Qflex 4

Qflex Startup Guide and Websphere MQ Monitoring Tips

Thought I would post a simplified version of best practices for 
monitoring. If anyone would like to add or provide feedback. Please go 
right ahead. Cheers. 

WebSphere MQ Monitoring Tips. 

Monitoring like anything else is about process. We hope you will find 
these tips beneficial regarding of the tool/product 
you choose for monitoring WebSphere MQ. 

1. Queue Manager 

   1.1 Set up Queue Manager Down Monitor 
   1.2 Set up Command Server Down Monitor. Many applications including 
Qflex depend on command server being available. 
   1.3 Configure TCP Connections Equal or Greater Than monitor close 
to setting specified in the queue manager qm.ini file 
   IBM default is only about 20 connections and this is a common cause 
of problems. You usually want to increase that value 
   and monitor for situations when number of connection is close to 
max or has been exceeded. 

2. Important Queues 

   2.1 SYSTEM.DEAD.LETTER.QUEUE. This should be monitored for 
conditions when depth is more than 0. Each message on dead 
   letter queue is potentially a problem that a developer might not 
know about. It is important to know that a message 
   arrived on a dead letter queue as well as to investigate why. 
   2.2 All Transmission queues should be monitored. If messages begin 
to backlog on a xmitq, it might indicate that there 
   is ongoing or intermittent problem with the channel. 

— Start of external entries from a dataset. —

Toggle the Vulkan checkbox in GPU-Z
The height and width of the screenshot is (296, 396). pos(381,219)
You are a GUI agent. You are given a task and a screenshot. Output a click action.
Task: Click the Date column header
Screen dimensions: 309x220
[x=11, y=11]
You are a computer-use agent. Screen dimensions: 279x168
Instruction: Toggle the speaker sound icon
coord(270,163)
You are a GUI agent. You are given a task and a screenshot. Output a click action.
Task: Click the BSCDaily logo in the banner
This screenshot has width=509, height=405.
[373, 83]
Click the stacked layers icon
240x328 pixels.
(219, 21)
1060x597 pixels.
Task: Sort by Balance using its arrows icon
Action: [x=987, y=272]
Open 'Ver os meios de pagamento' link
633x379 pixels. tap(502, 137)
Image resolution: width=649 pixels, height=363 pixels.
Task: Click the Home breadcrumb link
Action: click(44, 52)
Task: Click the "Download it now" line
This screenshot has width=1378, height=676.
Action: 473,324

3. Error, Failure and Backout Queues 

   3.1 Applications have their own error queues. Its a good practice 
for each application to have at least one reserved 
   error queue. It is wise to monitor for conditions when the depth on 
those queues is more than 0, same as dead letter 
   queue. 

4. Application Input Queues 

   4.1 By monitoring the application input queue, we can tell several 
things. How well application is doing processing 
   messages if at all. Each application will have a specific threshold 
that we should know about. For example for 
   some applications it is not abnormal to have more than few thousand 
messages whereas for others anything more than 
   10 might imply a serious problem. 

   4.2 If an application is supposed to be reading from the queue or 
writing to a queue at all times, it is a good 
   idea to monitor input and output counts. If we see that input count 
had dropped below 1, we know that application 
   might have crashed or stopped. 

5. Channels. 

   5.1 If an application is supposed to be connected at all times via 
an SVRCONN channel, it is a good idea to set up a 
   monitor which will detect a condition when that channel is not 
running. This, just like read and write count monitors, 
   can act as early signs of a potential problem with the application. 

   5.2 Sender and receiver channels should also be monitored based on 
their status. 

6. FDC Files. 

   6.1 Presence of FDC files sometimes means that a serious error had 
occurred on the server and it should be looked into 
   though that is not always the case. Sometimes FDC files are 
generated due to minor severity events such as a client 
   disconnecting abruptly. 

   6.2 AMQERROR log files. It is a good idea to keep an eye on those 
log files as well. There are certain AMQ error codes 
   that definitely should be monitored for. We are working on the list 
of most severe ones and will post it as soon as 
   it is ready.